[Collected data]
- - -

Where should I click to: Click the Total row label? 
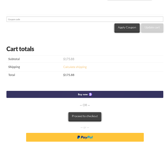12,75
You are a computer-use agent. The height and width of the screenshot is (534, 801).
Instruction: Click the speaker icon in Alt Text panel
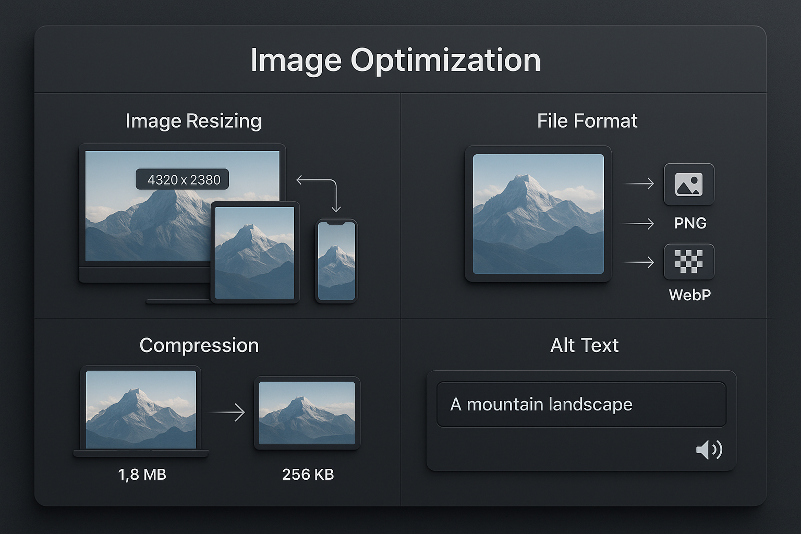tap(710, 449)
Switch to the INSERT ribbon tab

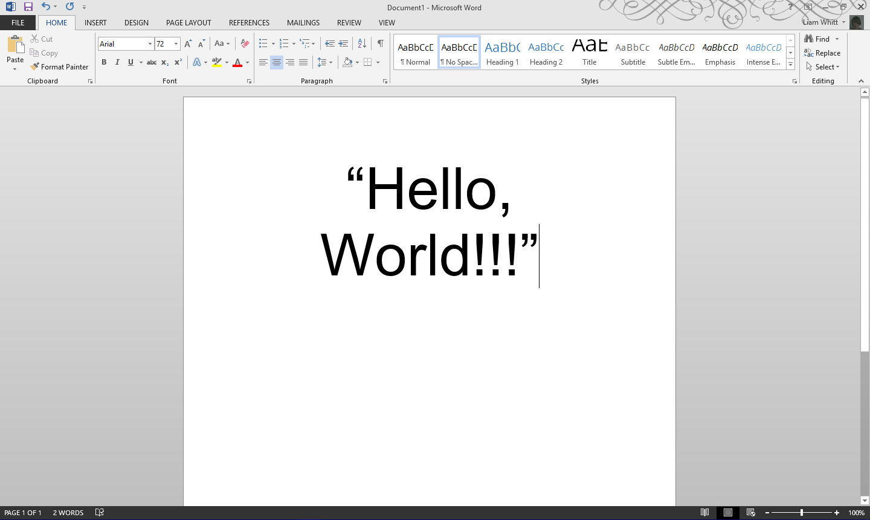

- - -

# [Try it]
What is needed is an exact restatement of every line from the one containing "You are a computer-use" through the last line of the records, pictures left out.

# [Exercise output]
You are a computer-use agent. The height and width of the screenshot is (534, 801).
Instruction: Click the speaker icon in Alt Text panel
tap(710, 449)
Switch to the INSERT ribbon tab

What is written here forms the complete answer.